Suatu ketika di pertengahan era 80-an, kami alumni SD Muhammadiyah Weleri 1981 mengadakan reuni di rumah alm. H. Noer Syiraj ayahanda Muniroh dan Fitroh, kakak kelas dan teman sekelas angkatan kami.
Awalnya kami sekolah di MIM Kedonsari-Penyangkringan era MWB : Madrasah Wajib Belajar. MIM Weleri terkenal dengan sebutan “MI Klentheng”, karena lokasinya berhadapan dengan Klenteng, tempat ibadah umat Konghucu. Ketika kami kelas 3 MI, jumlah siswa dibagi 2 seiring pendirian SD Muhammadiyah Weleri. Sehingga saat lulus kami berijazah SDM Weleri dan memiliki 2 raport MI (kelas 1-3) dan SD (kelas 4-6).
Umat yang beribadat di Klenteng Tri Dharma sebagian besar warga Tionghoa yang tinggal di Weleri. Sebagiannya masih menjadi WNA hingga meninggal dunia. Meski sekarang semua anak keturunannya sudah menjadi WNI dan menjadi dinamisator perekonomian kabupaten Kendal, bahkan berkembang hingga Batang dan Kota Semarang.
Perubahan lain warga Tionghoa Weleri yaitu berpindahnya warga beragama Konghucu ke Katolik dan Kristen Protestan. Sehingga sekarang Klenteng Tri Dharma sepi dari ritual peribadatan agama Konghucu. Aroma dupa yongsua sudah tidak lagi menyengat seperti saat kami kecil dulu. Sekarang MIM Penyangkringan sudah berubah menjadi TK ABA Ar-Rahmah dan dibangun mushola “klenteng” lantai 2.
Waktu kecil kami sering beli kue bolang-baling yang dibuat oleh pasangan suami-istri penjaga Klenteng. Perubahan dalam bidang ekonomi juga terjadi. Dahulu kebanyakan berbisnis di sektor pangan, kebutuhan pokok dan sandang. Toko Anyar di Pasar Weleri, Rice-mill, Pabrik Kopi dan Cengkeh, Pabrik Es, serta puluhan rumah makan untuk melayani penumpang bus AKAP di Gringsing- Batang adalah sebagian contoh unit usaha warga Tionghoa Weleri.
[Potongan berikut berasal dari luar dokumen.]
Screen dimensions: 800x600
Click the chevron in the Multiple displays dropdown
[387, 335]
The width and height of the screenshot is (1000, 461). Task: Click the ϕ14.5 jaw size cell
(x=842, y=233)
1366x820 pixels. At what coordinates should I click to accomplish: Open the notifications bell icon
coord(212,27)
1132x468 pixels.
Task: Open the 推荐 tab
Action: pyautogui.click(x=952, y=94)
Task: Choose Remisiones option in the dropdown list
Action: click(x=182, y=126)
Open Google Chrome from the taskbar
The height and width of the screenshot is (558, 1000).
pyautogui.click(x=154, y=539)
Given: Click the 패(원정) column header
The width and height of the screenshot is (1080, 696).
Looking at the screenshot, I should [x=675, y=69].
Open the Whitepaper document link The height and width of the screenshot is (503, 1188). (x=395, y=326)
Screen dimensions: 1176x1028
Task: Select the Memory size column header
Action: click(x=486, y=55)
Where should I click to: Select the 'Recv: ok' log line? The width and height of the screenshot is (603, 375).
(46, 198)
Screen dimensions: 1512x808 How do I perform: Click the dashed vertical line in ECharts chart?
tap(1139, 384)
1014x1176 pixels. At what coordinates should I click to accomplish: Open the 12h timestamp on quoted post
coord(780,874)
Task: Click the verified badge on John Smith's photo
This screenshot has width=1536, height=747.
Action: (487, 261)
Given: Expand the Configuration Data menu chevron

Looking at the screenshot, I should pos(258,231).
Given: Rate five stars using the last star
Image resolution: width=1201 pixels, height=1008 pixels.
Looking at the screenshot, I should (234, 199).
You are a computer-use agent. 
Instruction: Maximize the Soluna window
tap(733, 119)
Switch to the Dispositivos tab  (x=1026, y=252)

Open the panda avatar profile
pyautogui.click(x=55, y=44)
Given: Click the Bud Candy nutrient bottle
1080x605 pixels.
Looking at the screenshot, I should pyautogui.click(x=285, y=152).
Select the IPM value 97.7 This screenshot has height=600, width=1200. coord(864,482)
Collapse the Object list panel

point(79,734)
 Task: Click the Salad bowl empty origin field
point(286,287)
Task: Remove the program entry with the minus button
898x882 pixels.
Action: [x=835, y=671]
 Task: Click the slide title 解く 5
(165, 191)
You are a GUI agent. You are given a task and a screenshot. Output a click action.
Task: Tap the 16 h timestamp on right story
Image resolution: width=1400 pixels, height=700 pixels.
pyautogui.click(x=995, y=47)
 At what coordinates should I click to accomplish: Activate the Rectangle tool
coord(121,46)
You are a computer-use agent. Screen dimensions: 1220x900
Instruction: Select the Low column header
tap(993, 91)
Baca Juga : Optimalisasi Penerapan Literasi Digital pada Pendidikan Anak Usia Dini
Saya pun masih ingat dahulu ada 2 pedagang “putihan” (pakaian/garmen) di dalam Pasar Weleri, yaitu koh Welly dan Cik Moy. Kebetulan los yang ditempati berhadapan dengan los milik bapak-ibu kami. Sekarang sudah tidak ada lagi warga Tionghoa yang berjualan sandang di Pasar Weleri. Digantikan oleh para pedagang dari Padang.
Di masa kini warga Tionghoa Weleri banyak bergeser ke sektor keuangan dan properti (papan) disamping masih menguasai perdagangan emas. BPR Gunung Rizki, Kospin Sekartama, Kospin Surya Artha, BPR Limpung Artha dan puluhan Kospin lain di kabupaten Kendal dan Batang memiliki relasi kepemilikan dengan warga keturunan di Weleri. Angka agregat outstanding kreditnya sudah berada di angka Trilyunan Rupiah per bulan.
Noer Syiraj merupakan salah satu pengusaha sukses warga Muhammadiyah Weleri yang kala itu memiliki Perusahaan Ubin Elektrik Gunung Mas, Radio Bahurekso Sakti (BOS) dan Gudang Tembakau (PR Sukun). Ke-6 putra-putrinya sekolah di SD Muhammadiyah Weleri.
Dalam sambutannya saat itu, beliau menyampaikan pesan makna pentingnya anak-anak lulusan SDM Weleri untuk memiliki jiwa wirausaha/ dagang yang mandiri seperti warga Tionghoa. Tausiyah yang sesekali diselingi dengan ungkapan dalam bahasa Mandarin yang masih saya ingat, diantaranya :
“Apa bahasa China-nya seratus dan sejuta?”.
“Apa bahasa China-nya untung dan rugi?”
Yang kemudian dijawab sendiri oleh beliau karena tidak ada satupun dari kami yang bisa menjawab saat itu.